Student Success Stories: Charlotte Watson Sherman

I recently discovered that Charlotte Watson Sherman's Brown Sugar Babe released last month, so we're celebrating her book's release with her. Better late than never, right? I'm excited that this beautiful book is out in the world.

You can enter to win a copy of Brown Sugar Babe at the end of this post. Isn't this a glorious cover?

Myrna: What is your profession?

Charlotte: I really don't claim a profession. I worked for many years in various social service positions—jail screener, child welfare caseworker, literacy program volunteer coordinator, research interviewer—before completing library school and becoming a librarian. But the overriding occupational thread throughout my life has been: writer.

Myrna: That's so relatable for me. What made you want to start writing picture books?

Charlotte: Like many other kidlit authors, I've read a lot of picture books to little ones, and I thought I could give it a shot.

Myrna: I'm so glad you did! Could you tell us about your recently released picture book and why the book’s message is important to you?

Charlotte: Brown Sugar Babe is about a brown-skinned child who wants to be something other than what she is. To refute that, the beauty of the color brown is explored poetically through the senses. I wrote Brown Sugar Babe to help instill self-love in children, particularly black and brown children. My hope is that the book will help all children see brown as the lovely color it is.

The book's message is important to me because at this moment, in the U.S., we have a crisis of Black children committing suicide. There is also a crisis of Native American youth committing suicide. To transform the grief of that reality into something beautiful, I wanted to help create a book that would make Black children feel so loved, that sensation could grow to be enough armor to repel any thoughts of self-harm as they aged.

Myrna: The thought of any child committing suicide is heartbreaking. Thank you for sending a more positive message to children. Do you have any advice for writers who want to share a message in their picture book?

Charlotte: Study the writers who do it well. I continue to struggle with didacticism. With learning how to show and not tell. That's where I turn to resources like the Storyteller Academy for help.
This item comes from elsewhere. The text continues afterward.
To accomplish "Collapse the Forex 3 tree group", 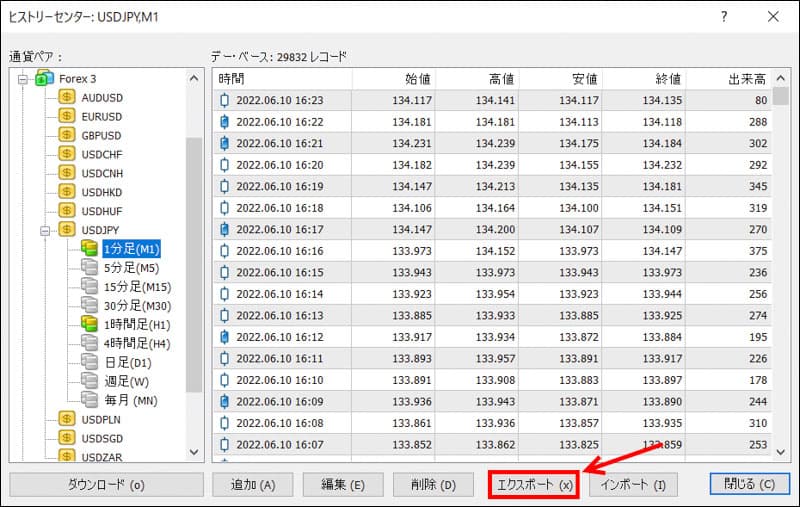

Myrna: Yes, Arree has a tendency to call manuscripts out on being didactic, doesn't he? Actually, Melissa just did it on Saturday too. When did you start taking Storyteller Academy classes?

Charlotte: I joined Storyteller Academy during its November 2018 Black Friday event and began by trying to take two workshops that overlapped once they were available because I was super excited and didn't want to miss out on either one: Arree's Crafting Picture Book Stories and the Submission Ready workshop. I was also taking a Radical Novel Revision workshop outside of Storyteller Academy and working part-time in a library. I should've listened to Arree's admonition to only take one course at a time. 

Myrna: Yeah, that sounds like a lot. How have you benefitted from being a Makers Pro member?

Charlotte: I've benefitted most from the flexibility of being a Makers Pro member. As my work and life schedule allows, I can dip in and out of workshops, take intensives, listen to replays at my leisure, plus download course materials and work on them at my own pace. I'm not an illustrator but love what they do, and enjoyed a Vanessa Brantley-Newton class where she demonstrated how she builds a character—it expanded my approach to character building as a writer. 

Myrna: Oh, I love Vanessa's class! She is just so inspiring, and she simplifies concepts to the point where those of us who don't have a background in art/illustration feel empowered to play with art.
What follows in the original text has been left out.